■ **Supplied data**:
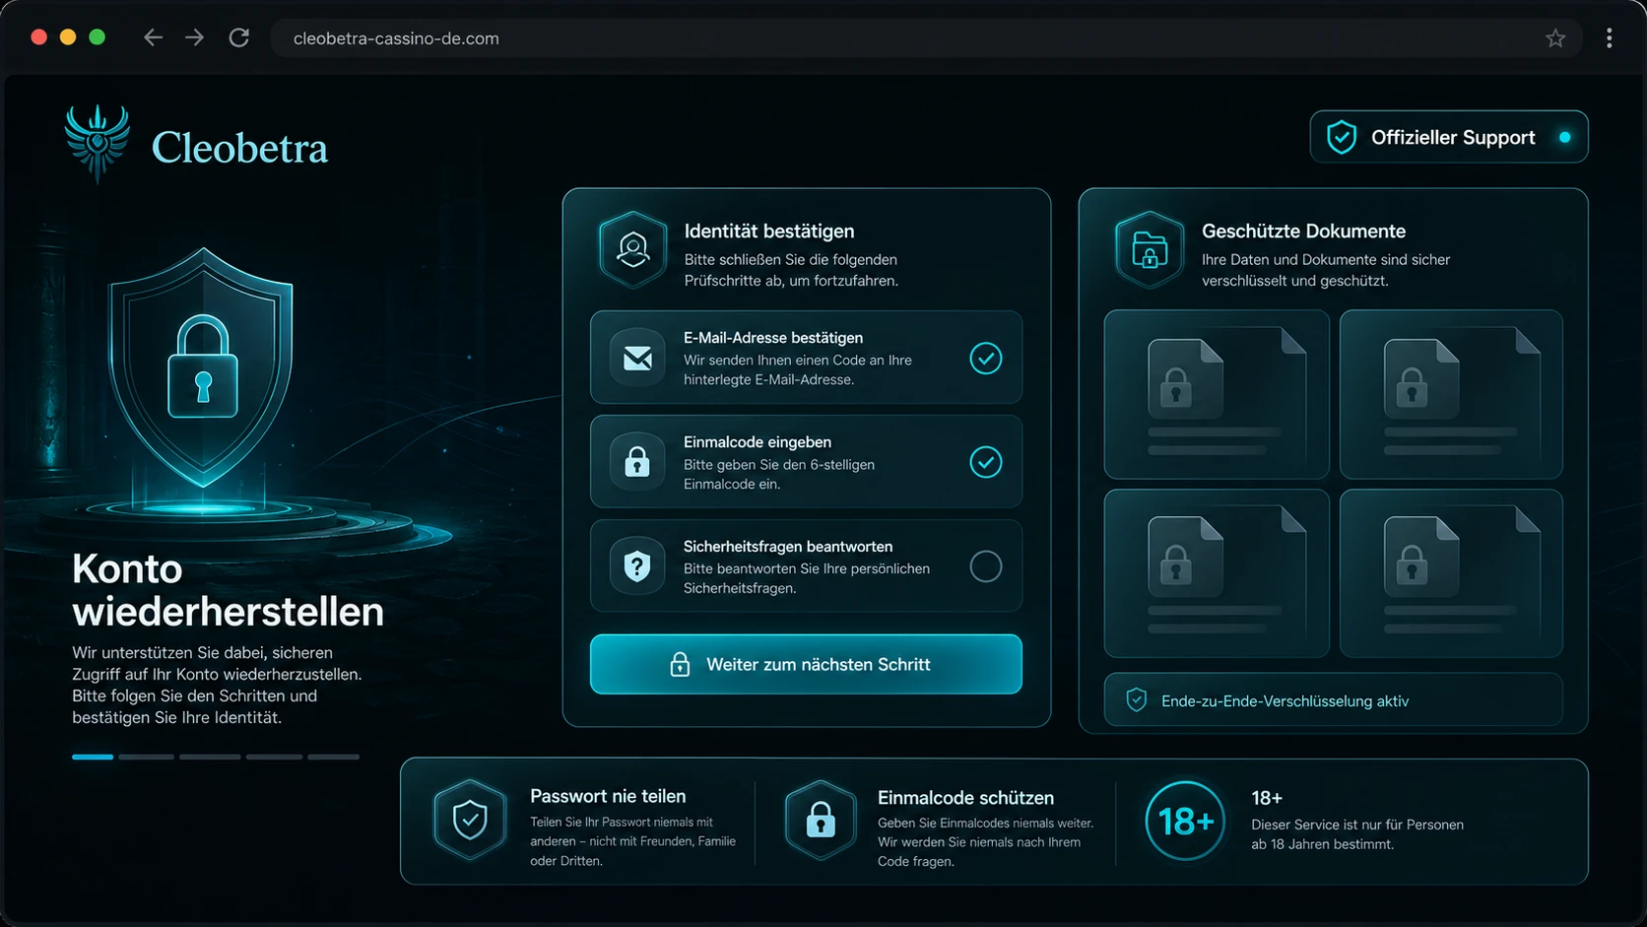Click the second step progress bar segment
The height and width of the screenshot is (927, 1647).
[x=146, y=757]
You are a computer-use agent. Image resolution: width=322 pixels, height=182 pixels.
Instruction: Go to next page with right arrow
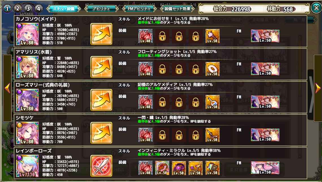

...

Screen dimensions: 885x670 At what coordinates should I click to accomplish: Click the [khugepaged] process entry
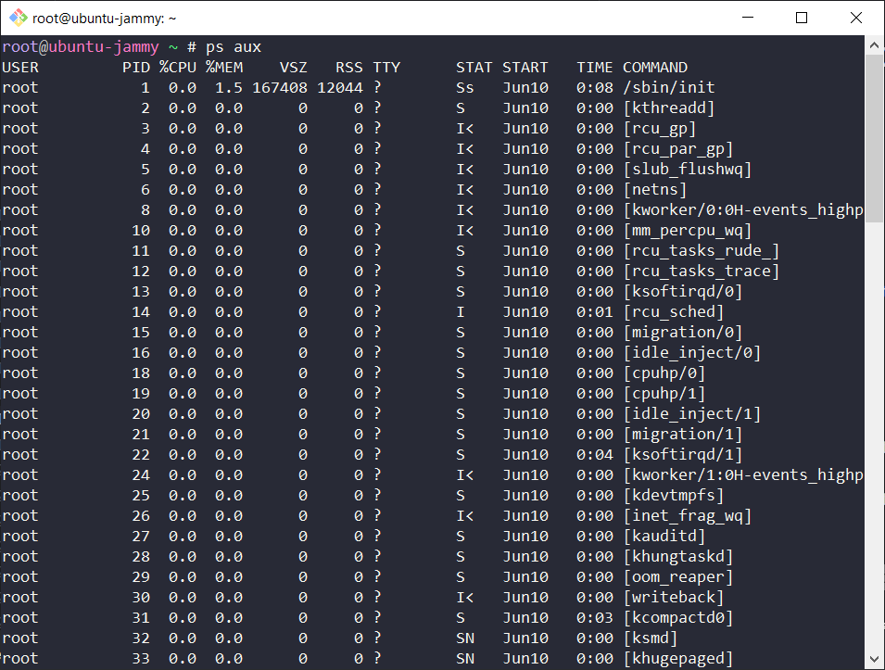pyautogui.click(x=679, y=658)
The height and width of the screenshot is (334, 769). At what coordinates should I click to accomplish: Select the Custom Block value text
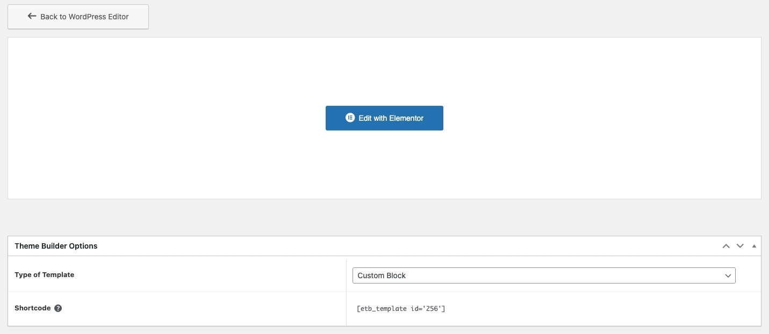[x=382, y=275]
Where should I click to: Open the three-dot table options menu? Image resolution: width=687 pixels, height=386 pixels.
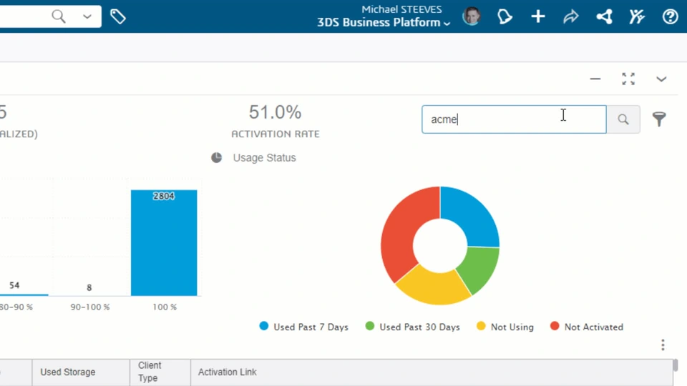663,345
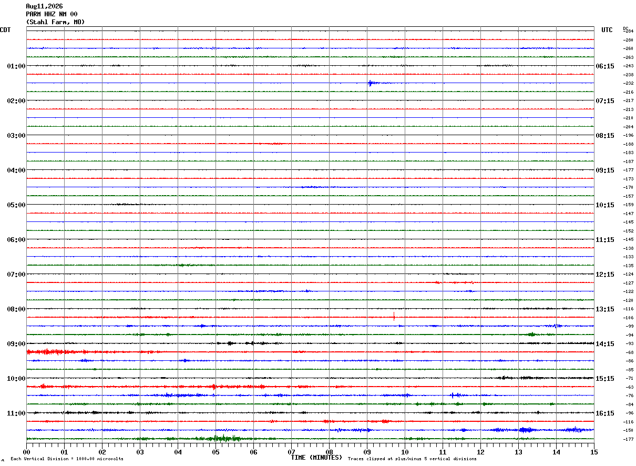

==

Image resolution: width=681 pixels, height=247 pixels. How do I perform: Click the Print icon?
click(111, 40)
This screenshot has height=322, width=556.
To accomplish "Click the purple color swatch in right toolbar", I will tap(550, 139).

■ **What you should do**:
If a line in the material above holds "right", copy it.

■ **Answer box**:
Instruction: Go to next page with right arrow
To accomplish "Click the purple color swatch in right toolbar", I will tap(550, 139).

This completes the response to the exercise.